An environmental impact much bigger than that of Switzerland

To reach their conclusions, the authors of the study worked with the data published by companies as well as on models allowing to consider the environmental impact of their supply chains as well as their water consumption and use of cropland. According to their calculations, the 14 companies considered generated 305 million tons of CO2 in 2020, corresponding to 6.5 times the emissions of Switzerland as a territory. Their water consumption reached around 12’000 million m3 (or 3.5 times that of Switzerland) while their use of cultivable land amounts to 6.5 million hectares (1.6 times the size of Switzerland).

The authors then looked at solutions that would reduce these impacts, such as the use of renewable energies or sustainable means of transport, and the costs that these solutions would allow to avoid, starting with the cost of fossil fuels not used.
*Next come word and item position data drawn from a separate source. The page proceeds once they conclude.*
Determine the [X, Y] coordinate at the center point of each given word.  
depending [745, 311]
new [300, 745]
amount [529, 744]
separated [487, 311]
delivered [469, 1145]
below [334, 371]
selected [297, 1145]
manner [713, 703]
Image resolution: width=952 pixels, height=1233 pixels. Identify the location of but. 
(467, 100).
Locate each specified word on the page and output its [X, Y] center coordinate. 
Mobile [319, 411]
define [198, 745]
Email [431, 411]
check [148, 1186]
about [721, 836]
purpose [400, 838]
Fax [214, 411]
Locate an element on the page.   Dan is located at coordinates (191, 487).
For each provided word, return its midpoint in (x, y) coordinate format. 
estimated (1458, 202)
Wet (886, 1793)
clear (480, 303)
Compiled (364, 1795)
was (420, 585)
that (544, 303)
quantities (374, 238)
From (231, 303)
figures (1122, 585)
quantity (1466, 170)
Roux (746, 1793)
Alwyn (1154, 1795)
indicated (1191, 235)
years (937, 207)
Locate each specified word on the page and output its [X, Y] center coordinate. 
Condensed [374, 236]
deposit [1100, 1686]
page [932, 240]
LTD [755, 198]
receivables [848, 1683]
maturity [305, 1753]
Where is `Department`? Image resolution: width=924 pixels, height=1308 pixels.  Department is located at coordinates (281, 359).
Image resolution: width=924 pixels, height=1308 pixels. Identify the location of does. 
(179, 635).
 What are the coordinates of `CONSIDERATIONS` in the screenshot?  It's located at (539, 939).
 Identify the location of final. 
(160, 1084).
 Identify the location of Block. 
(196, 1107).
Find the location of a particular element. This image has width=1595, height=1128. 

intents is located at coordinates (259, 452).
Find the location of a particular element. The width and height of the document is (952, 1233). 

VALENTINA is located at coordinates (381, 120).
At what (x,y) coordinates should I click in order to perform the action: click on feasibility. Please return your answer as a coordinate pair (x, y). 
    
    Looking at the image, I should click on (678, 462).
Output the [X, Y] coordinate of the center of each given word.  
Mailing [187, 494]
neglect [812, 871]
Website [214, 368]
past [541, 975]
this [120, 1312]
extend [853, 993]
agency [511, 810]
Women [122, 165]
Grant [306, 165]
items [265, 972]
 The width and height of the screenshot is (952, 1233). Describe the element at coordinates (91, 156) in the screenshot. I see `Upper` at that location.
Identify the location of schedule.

According to their calculations, non-financial companies of the SMI should invest CHF 21.5 billion per year to continue operating without jeopardising biodiversity and forests and reducing their CO2 emissions by 29% (on average). However, the solutions currently available do not make it possible to further reduce these emissions, so that companies would have to invest an additional CHF 6.5 billion to remove all their CO2 emissions from the atmosphere, whether by natural (e.g. planting trees) or technological means (capturing and storing the emissions).

"Carbon sinks and offsets in the carbon market should only be used as a complement, when there are no alternatives," warns David Rochat, CEO of Sofies. Because these two options alone do not make it possible to combat climate change on a global scale. The main objective of any company must be to reduce as much as possible its direct and indirect greenhouse gas emissions before seeking to offset", he concludes.
This study will now allow shareholders to intensify dialogue with the companies concerned to encourage them to do more to limit their environmental impact, while having previously quantified the cost of the solutions available to them. As such, the authors established a list of recommendations for companies, but also for investors.

* The six financial and insurance companies belonging to the SMI were not included in the analysis due to methodological complexity and the lack of data to assess the environmental impact of their investments and loan portfolio rather than their business and supply chains.